The event is in response to Glenn Beck's rally, organizer Mike Picardi said in an interview before the rally. "The fact that he's having this at the Lincoln Memorial is a real slap in the face to the honor of Martin Luther King and everything he worked for."
But few spoke of Beck at Liberty Park. Most of the attendees were there to remember their sons, brothers and friends: Ted Fields and David Martin. The two men, an 18- and 20-year old, respectively, were shot by Joseph Paul Franklin in August 1980 as they jogged to the park with two white girls. Franklin, a white supremacist on death row in Missouri, has been convicted for eight of the 19 or more murders he is suspected of.
Today, a memorial plaque set in the park's grassy northwest corner bears the names of Fields and Martin.
"These two families have given so much. They gave the pride of their lives: their sons," said the Rev. France Davis, of Calvary Baptist Church, who spoke at the event. "Those were tragic times in this community. The community was about to explode."
But those hurt by the violence were able to heal through their "willingness to forgive," Davis said.
Rose Fields Waller, who flew in from Georgia to attend, said her brother, "Teddy," knew not to judge others by the color of their skin. Over the years, Waller has felt perplexed when people have suggested to her that she has a reason to hate white people.
"I say, 'One guy did that,' " Waller said. "No matter what we do in life we must continue to confront hatred. … It won't go away tomorrow, if we stop caring today."
Priscilla Lillie did not know Fields or Martin, but said she was touched by their story. For her, Saturday was another anniversary. Five years ago, she was evacuated to Salt Lake City from New Orleans due to the devastation of Hurricane Katrina.
"I just wanted to come here and thank God I survived," she said. "It's an honor to be here at a memorial for someone who gave his life for justice."
Salt Lake branch of NAACP marks anniversary of King's speech
On Saturday, the NAACP marked the 47th anniversary of the "I Have a Dream" speech, by Martin Luther King Jr., by renewing the call for education, jobs and justice for all Americans.
The Salt Lake branch of the National Association for the Advancement of Colored People held a panel discussion and screened film footage at the Salt Lake City Main Library of the 1963 March on Washington and King's speech.

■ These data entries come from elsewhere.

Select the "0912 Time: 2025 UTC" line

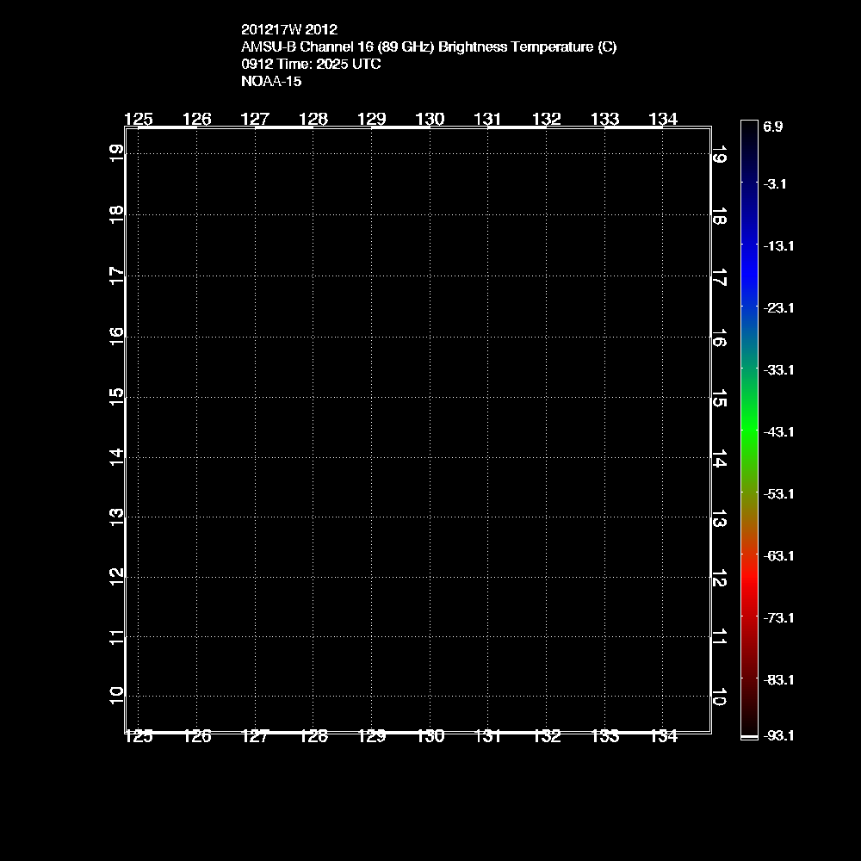(311, 65)
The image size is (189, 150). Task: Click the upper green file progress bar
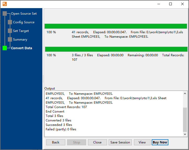[116, 26]
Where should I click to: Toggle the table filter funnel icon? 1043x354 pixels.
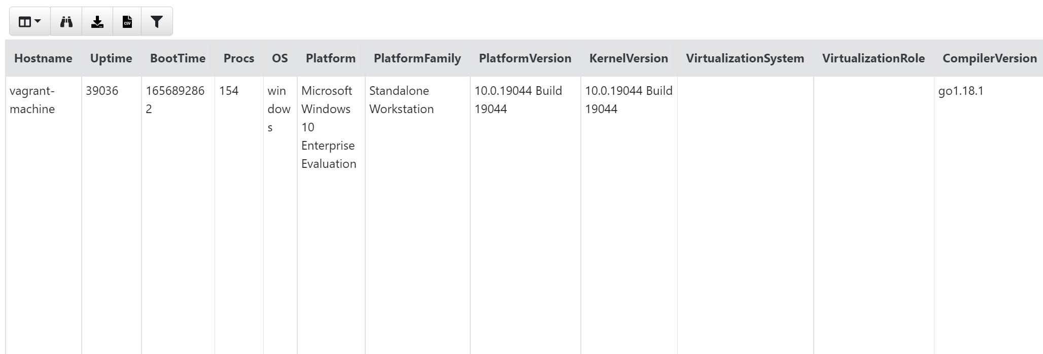(x=157, y=21)
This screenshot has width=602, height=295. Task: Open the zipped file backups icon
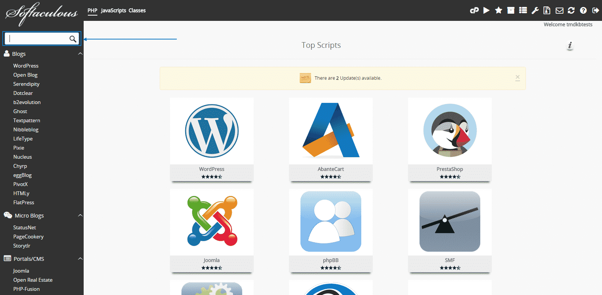tap(547, 11)
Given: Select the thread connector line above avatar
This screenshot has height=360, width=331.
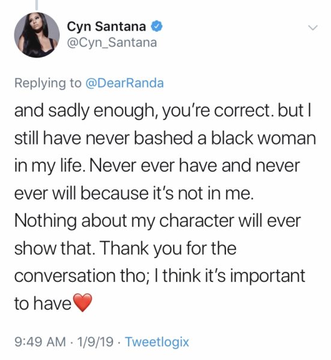Looking at the screenshot, I should point(37,5).
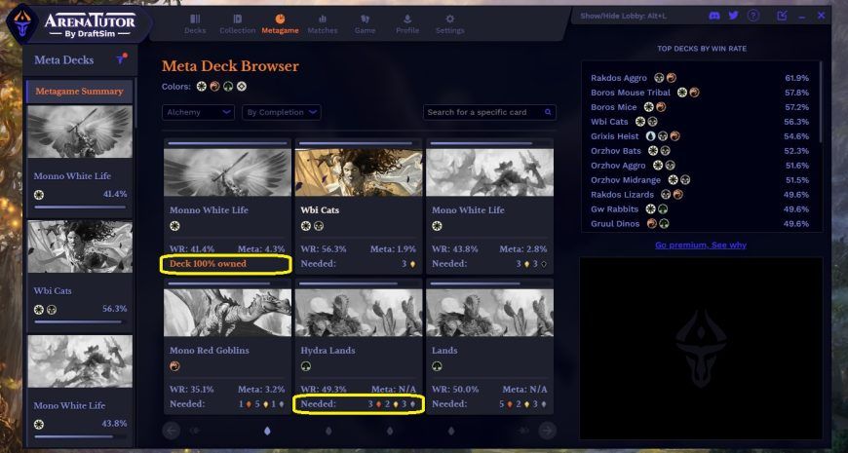Open the By Completion sort dropdown
848x453 pixels.
(282, 112)
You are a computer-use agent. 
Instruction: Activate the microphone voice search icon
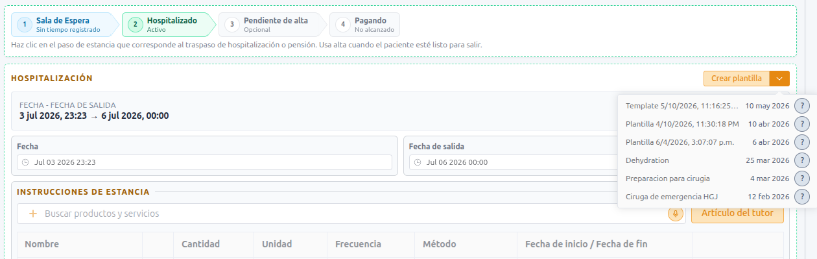pos(676,214)
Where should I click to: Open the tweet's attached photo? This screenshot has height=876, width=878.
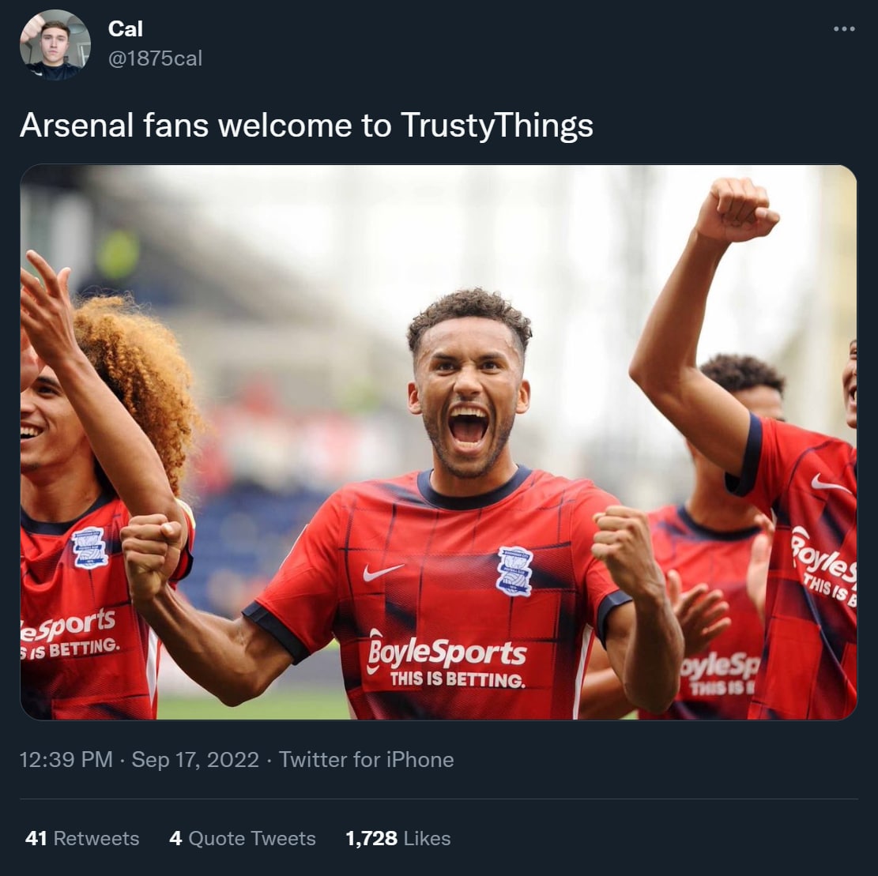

"I believe we each have a responsibility to continue moving toward Dr. King's dream and vision," said Cynthia Bioteau, president of Salt Lake Community College. April Hollingsworth, chairwoman of the Salt Lake branch's legal redress committee, said she continues to receive complaints of discrimination that may seem unbelievable in 2010. "Nooses still show up in workplaces and racial graffiti on the walls. … Just because we have an African American president doesn't mean that we've made it," she said.